→ Exercise goal:
Please format the records as a numbered list, starting at the line containing "Collapse the Blue sky settings section" and running through the end, with no blank lines and no pictures. Include only that stretch.

→ Data provided:

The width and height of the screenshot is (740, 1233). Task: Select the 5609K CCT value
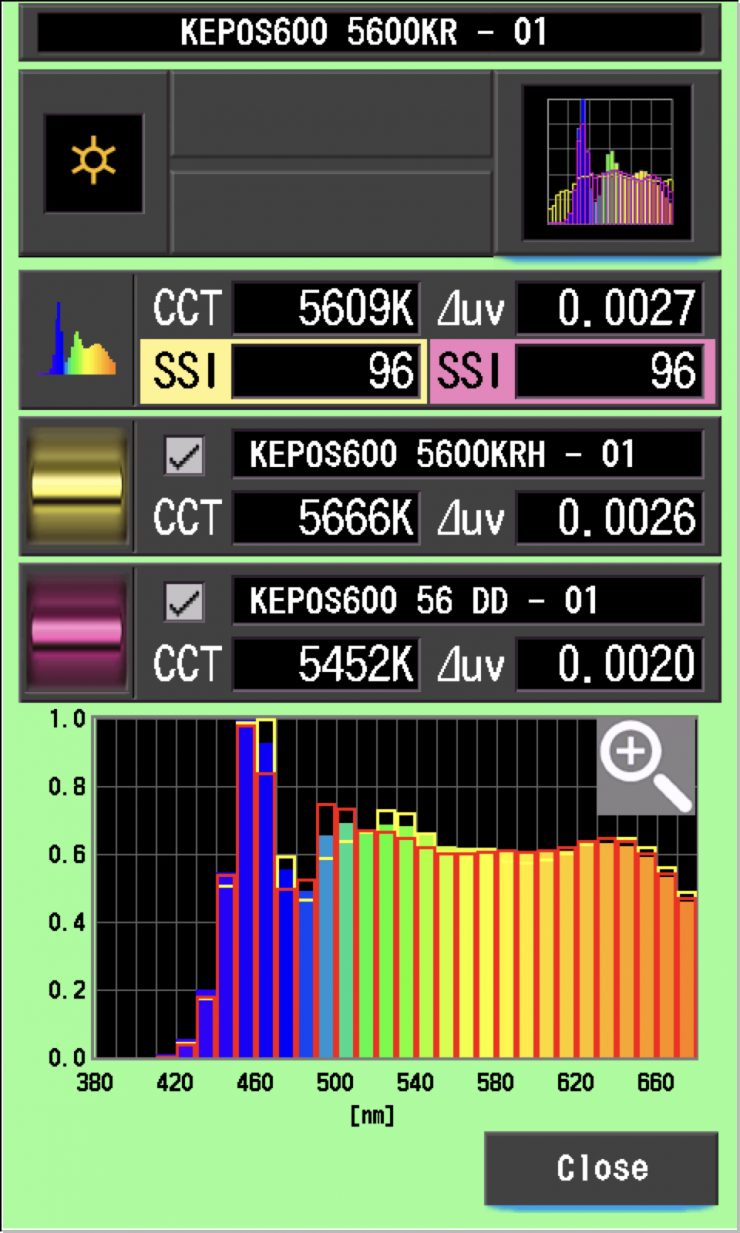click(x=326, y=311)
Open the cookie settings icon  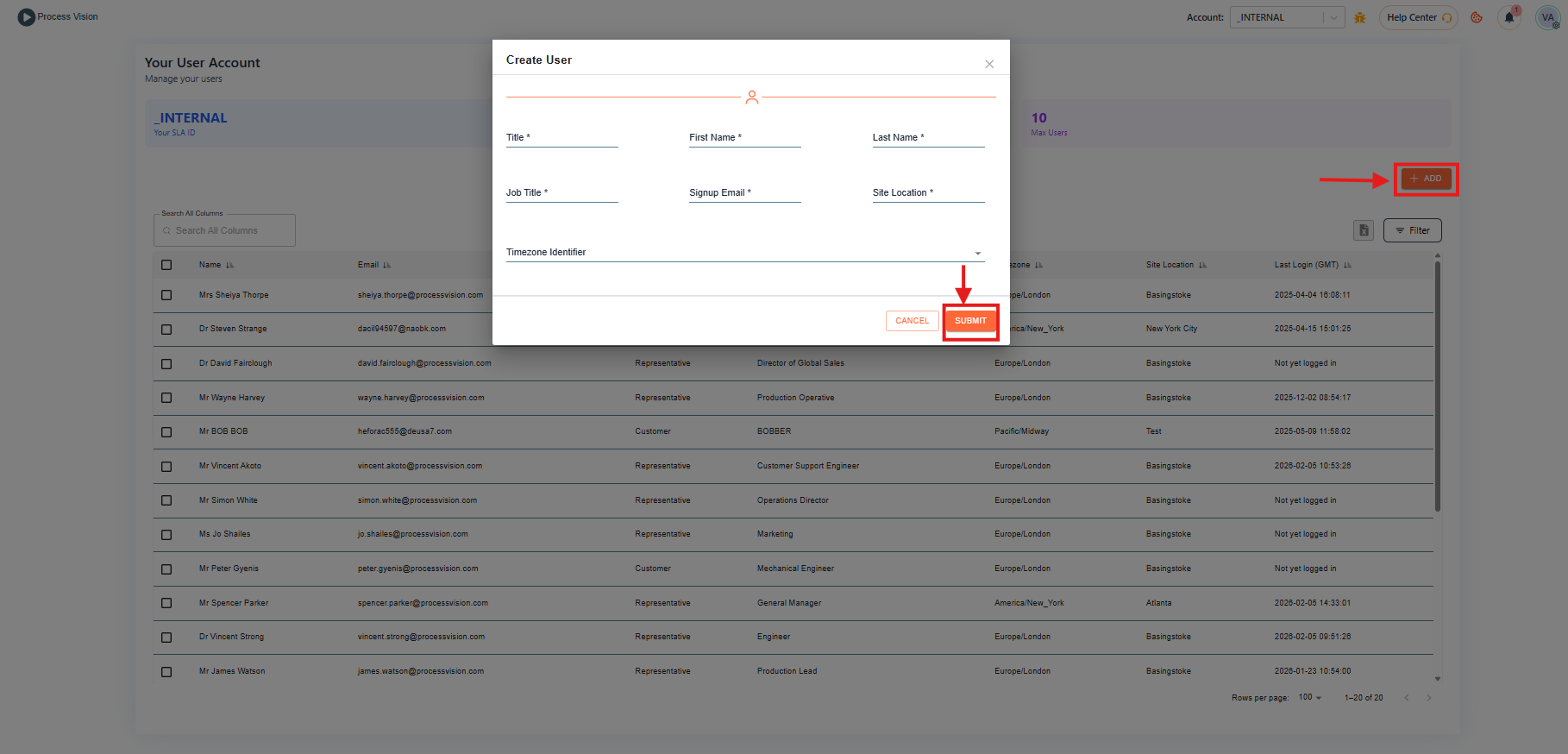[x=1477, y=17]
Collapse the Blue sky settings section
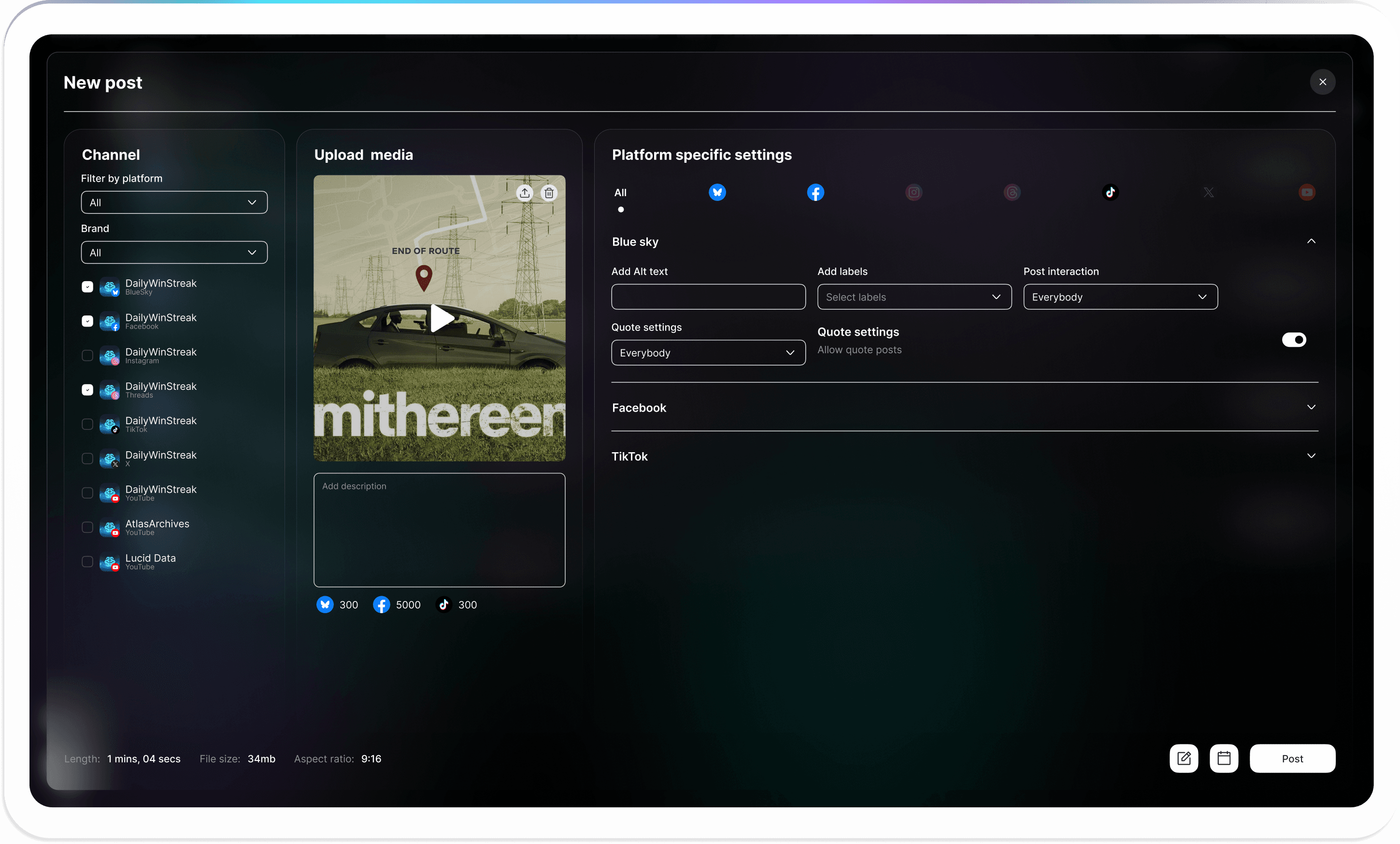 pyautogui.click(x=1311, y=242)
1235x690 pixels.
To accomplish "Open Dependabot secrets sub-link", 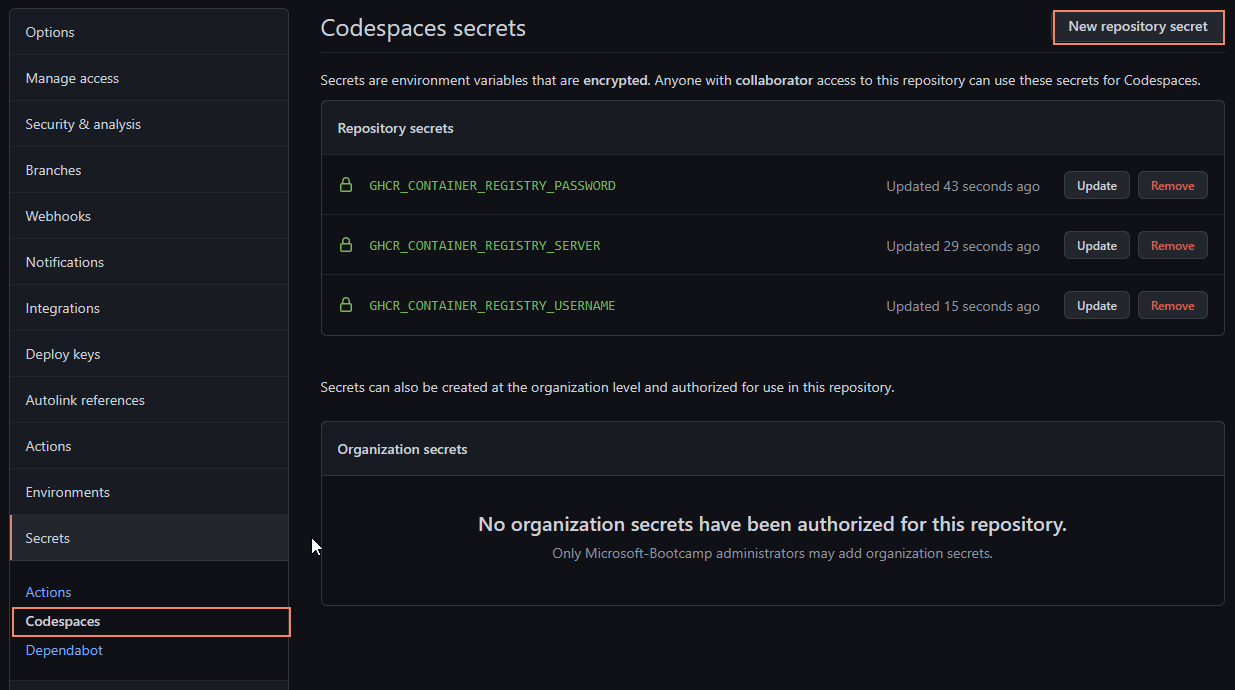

→ Solution to the exercise:
1. Collapse the Blue sky settings section
2.  pyautogui.click(x=1311, y=242)
3. 1235x690 pixels.
4. To accomplish "Open Dependabot secrets sub-link", 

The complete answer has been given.